YOUR GOAL
For each record that follows, write out an identical copy.

EXERCISE MATERIALS
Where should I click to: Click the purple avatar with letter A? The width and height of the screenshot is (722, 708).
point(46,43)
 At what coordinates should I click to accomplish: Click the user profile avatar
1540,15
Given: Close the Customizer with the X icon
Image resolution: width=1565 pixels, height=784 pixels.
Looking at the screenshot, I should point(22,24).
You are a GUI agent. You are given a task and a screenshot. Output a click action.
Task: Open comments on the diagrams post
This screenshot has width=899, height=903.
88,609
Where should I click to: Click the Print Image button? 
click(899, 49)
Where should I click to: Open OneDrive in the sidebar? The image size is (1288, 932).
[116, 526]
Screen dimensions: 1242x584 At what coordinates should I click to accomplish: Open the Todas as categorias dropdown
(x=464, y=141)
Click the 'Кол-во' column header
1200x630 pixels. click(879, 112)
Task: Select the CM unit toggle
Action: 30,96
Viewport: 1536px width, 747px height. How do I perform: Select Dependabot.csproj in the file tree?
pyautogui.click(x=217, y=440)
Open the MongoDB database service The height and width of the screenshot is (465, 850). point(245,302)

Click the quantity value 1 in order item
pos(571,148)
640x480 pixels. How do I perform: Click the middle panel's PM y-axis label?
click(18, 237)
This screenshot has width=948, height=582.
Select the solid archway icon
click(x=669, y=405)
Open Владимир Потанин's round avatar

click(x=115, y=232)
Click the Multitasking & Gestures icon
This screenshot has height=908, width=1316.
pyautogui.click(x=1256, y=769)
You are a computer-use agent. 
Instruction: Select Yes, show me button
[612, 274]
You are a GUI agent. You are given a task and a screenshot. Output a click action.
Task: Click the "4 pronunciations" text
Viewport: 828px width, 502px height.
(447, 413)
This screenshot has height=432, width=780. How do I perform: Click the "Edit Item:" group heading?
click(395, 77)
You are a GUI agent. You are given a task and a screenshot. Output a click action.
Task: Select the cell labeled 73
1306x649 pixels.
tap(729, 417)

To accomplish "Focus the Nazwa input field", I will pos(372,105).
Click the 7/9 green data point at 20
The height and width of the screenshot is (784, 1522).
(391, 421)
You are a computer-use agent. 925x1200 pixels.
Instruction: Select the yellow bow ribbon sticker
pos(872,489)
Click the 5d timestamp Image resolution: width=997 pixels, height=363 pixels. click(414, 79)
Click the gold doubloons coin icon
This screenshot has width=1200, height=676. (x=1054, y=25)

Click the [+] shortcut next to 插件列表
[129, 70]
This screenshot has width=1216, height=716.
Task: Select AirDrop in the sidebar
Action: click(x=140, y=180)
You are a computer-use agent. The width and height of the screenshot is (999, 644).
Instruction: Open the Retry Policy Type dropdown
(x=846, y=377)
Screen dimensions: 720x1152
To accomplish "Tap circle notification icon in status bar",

ANSWER FOR THE TASK
Where should I click to: Click the purple avatar with letter A? The width and height of the screenshot is (722, 708).
point(46,43)
 At what coordinates should I click to accomplish: Click the user profile avatar
1540,15
Given: Close the Customizer with the X icon
Image resolution: width=1565 pixels, height=784 pixels.
Looking at the screenshot, I should point(22,24).
You are a GUI agent. You are given a task and a screenshot. Output a click action.
Task: Open comments on the diagrams post
This screenshot has width=899, height=903.
88,609
Where should I click to: Click the Print Image button? 
click(899, 49)
Where should I click to: Open OneDrive in the sidebar? The image size is (1288, 932).
[116, 526]
Screen dimensions: 1242x584 At what coordinates should I click to accomplish: Open the Todas as categorias dropdown
(x=464, y=141)
Click the 'Кол-во' column header
1200x630 pixels. click(879, 112)
Task: Select the CM unit toggle
Action: 30,96
Viewport: 1536px width, 747px height. How do I perform: Select Dependabot.csproj in the file tree?
pyautogui.click(x=217, y=440)
Open the MongoDB database service The height and width of the screenshot is (465, 850). point(245,302)

Click the quantity value 1 in order item
pos(571,148)
640x480 pixels. How do I perform: Click the middle panel's PM y-axis label?
click(18, 237)
This screenshot has width=948, height=582.
Select the solid archway icon
click(x=669, y=405)
Open Владимир Потанин's round avatar

click(x=115, y=232)
Click the Multitasking & Gestures icon
This screenshot has height=908, width=1316.
pyautogui.click(x=1256, y=769)
You are a computer-use agent. 
Instruction: Select Yes, show me button
[612, 274]
You are a GUI agent. You are given a task and a screenshot. Output a click action.
Task: Click the "4 pronunciations" text
Viewport: 828px width, 502px height.
(447, 413)
This screenshot has height=432, width=780. How do I perform: Click the "Edit Item:" group heading?
click(395, 77)
You are a GUI agent. You are given a task and a screenshot. Output a click action.
Task: Select the cell labeled 73
1306x649 pixels.
tap(729, 417)

To accomplish "Focus the Nazwa input field", I will pos(372,105).
Click the 7/9 green data point at 20
The height and width of the screenshot is (784, 1522).
(391, 421)
You are a computer-use agent. 925x1200 pixels.
Instruction: Select the yellow bow ribbon sticker
pos(872,489)
Click the 5d timestamp Image resolution: width=997 pixels, height=363 pixels. click(414, 79)
Click the gold doubloons coin icon
This screenshot has width=1200, height=676. (x=1054, y=25)

Click the [+] shortcut next to 插件列表
[129, 70]
This screenshot has width=1216, height=716.
Task: Select AirDrop in the sidebar
Action: click(x=140, y=180)
You are a computer-use agent. The width and height of the screenshot is (999, 644).
Instruction: Open the Retry Policy Type dropdown
(x=846, y=377)
Screen dimensions: 720x1152
To accomplish "Tap circle notification icon in status bar",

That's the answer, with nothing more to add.